Exercise instructions — Write out exactly the lines below that run from the one containing "CorelDraw X9 (756, 1225)" through the one containing "Obchodní podmínky (890, 2246)", both included, with no other lines.

Stored items from a collection —
● ● ● ● ● ● ●

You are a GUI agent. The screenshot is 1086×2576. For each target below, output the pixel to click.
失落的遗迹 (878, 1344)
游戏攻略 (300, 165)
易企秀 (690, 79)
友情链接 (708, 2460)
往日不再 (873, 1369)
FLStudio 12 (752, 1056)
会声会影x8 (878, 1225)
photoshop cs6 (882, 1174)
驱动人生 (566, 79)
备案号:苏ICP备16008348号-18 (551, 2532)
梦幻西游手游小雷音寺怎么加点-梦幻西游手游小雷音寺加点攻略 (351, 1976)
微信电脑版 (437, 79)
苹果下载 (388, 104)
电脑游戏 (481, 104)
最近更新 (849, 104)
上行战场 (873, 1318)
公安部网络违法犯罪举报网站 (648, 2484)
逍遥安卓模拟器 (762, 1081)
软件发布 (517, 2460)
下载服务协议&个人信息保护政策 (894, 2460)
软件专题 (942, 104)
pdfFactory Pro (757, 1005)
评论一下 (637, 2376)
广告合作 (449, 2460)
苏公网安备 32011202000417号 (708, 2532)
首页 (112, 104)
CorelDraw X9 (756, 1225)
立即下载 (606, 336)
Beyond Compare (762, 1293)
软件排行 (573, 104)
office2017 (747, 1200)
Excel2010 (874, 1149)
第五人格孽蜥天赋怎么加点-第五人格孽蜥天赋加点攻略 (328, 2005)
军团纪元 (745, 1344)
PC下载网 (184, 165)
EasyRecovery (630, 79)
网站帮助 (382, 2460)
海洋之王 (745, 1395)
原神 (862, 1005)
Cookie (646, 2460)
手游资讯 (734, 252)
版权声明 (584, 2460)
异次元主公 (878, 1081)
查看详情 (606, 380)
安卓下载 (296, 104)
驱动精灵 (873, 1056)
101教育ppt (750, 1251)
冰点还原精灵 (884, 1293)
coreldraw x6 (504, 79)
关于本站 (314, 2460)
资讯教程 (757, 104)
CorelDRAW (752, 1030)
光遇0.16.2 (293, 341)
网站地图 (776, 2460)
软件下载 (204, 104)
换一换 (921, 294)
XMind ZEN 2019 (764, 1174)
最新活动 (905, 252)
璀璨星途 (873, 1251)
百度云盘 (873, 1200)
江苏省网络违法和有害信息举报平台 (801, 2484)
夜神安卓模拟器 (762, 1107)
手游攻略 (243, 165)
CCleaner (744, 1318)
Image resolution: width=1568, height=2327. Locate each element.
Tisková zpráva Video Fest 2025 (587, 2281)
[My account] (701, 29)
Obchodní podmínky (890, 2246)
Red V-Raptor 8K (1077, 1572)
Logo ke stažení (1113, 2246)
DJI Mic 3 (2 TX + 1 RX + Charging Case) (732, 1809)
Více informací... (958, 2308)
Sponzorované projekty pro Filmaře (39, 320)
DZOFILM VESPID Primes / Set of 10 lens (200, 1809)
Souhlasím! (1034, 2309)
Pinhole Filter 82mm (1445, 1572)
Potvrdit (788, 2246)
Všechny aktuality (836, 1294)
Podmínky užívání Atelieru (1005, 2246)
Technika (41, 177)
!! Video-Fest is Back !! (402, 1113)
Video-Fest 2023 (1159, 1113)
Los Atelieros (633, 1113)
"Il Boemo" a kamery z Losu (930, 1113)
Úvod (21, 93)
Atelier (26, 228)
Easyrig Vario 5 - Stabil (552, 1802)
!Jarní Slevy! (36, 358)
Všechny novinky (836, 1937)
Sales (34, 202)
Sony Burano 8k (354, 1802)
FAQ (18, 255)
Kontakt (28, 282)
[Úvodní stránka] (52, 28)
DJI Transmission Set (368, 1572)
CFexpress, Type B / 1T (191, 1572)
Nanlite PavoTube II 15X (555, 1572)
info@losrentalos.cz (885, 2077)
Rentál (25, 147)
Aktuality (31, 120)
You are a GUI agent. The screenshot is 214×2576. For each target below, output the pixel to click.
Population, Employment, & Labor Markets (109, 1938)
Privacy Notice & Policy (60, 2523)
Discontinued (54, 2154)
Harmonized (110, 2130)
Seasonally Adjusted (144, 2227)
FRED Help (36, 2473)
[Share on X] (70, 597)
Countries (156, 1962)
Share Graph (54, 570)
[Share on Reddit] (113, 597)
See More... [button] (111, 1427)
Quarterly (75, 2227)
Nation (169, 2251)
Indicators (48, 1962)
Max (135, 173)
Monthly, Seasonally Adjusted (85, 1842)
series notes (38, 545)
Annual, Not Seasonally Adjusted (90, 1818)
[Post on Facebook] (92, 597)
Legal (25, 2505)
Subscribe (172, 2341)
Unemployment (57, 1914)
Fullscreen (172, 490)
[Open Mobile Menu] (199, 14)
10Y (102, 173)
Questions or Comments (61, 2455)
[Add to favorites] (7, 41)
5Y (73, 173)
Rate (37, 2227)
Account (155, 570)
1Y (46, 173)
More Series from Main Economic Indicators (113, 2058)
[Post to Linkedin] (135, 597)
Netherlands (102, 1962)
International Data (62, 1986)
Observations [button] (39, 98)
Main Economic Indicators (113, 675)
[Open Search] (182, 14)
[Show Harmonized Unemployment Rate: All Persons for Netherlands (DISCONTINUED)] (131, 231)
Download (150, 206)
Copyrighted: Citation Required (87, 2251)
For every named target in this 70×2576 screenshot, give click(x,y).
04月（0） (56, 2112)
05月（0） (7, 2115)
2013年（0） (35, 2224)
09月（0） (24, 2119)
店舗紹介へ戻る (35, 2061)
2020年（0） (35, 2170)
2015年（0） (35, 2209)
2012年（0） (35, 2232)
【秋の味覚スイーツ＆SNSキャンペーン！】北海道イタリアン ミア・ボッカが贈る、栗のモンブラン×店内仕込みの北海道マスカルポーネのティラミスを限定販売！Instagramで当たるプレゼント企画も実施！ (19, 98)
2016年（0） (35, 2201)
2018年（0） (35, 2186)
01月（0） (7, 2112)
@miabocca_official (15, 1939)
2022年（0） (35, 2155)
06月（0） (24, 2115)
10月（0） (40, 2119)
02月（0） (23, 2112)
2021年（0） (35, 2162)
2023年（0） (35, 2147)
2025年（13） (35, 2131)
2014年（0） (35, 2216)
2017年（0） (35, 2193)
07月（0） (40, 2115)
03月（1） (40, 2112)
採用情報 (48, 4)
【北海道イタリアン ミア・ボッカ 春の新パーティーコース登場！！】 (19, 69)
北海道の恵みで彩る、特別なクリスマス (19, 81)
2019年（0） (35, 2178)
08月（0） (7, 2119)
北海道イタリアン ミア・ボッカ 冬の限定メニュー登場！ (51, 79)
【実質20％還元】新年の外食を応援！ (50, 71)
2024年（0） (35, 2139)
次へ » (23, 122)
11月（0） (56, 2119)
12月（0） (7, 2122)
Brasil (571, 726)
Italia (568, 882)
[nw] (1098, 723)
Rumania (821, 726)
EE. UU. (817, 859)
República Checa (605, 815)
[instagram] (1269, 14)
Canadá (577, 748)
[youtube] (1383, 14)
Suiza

● ● ● ● ● ● ●

Result of this task —
CorelDraw X9 (756, 1225)
立即下载 (606, 336)
Beyond Compare (762, 1293)
软件排行 (573, 104)
office2017 (747, 1200)
Excel2010 (874, 1149)
第五人格孽蜥天赋怎么加点-第五人格孽蜥天赋加点攻略 (328, 2005)
军团纪元 (745, 1344)
PC下载网 (184, 165)
EasyRecovery (630, 79)
网站帮助 (382, 2460)
海洋之王 (745, 1395)
原神 (862, 1005)
Cookie (646, 2460)
手游资讯 (734, 252)
版权声明 (584, 2460)
异次元主公 (878, 1081)
查看详情 (606, 380)
安卓下载 (296, 104)
驱动精灵 (873, 1056)
101教育ppt (750, 1251)
冰点还原精灵 (884, 1293)
coreldraw x6 (504, 79)
关于本站 (314, 2460)
资讯教程 (757, 104)
CorelDRAW (752, 1030)
光遇0.16.2 (293, 341)
网站地图 (776, 2460)
软件下载 (204, 104)
换一换 (921, 294)
XMind ZEN 2019 (764, 1174)
最新活动 (905, 252)
璀璨星途 (873, 1251)
百度云盘 (873, 1200)
江苏省网络违法和有害信息举报平台 (801, 2484)
夜神安卓模拟器 (762, 1107)
手游攻略 (243, 165)
CCleaner (744, 1318)
Image resolution: width=1568, height=2327. Locate each element.
Tisková zpráva Video Fest 2025 (587, 2281)
[My account] (701, 29)
Obchodní podmínky (890, 2246)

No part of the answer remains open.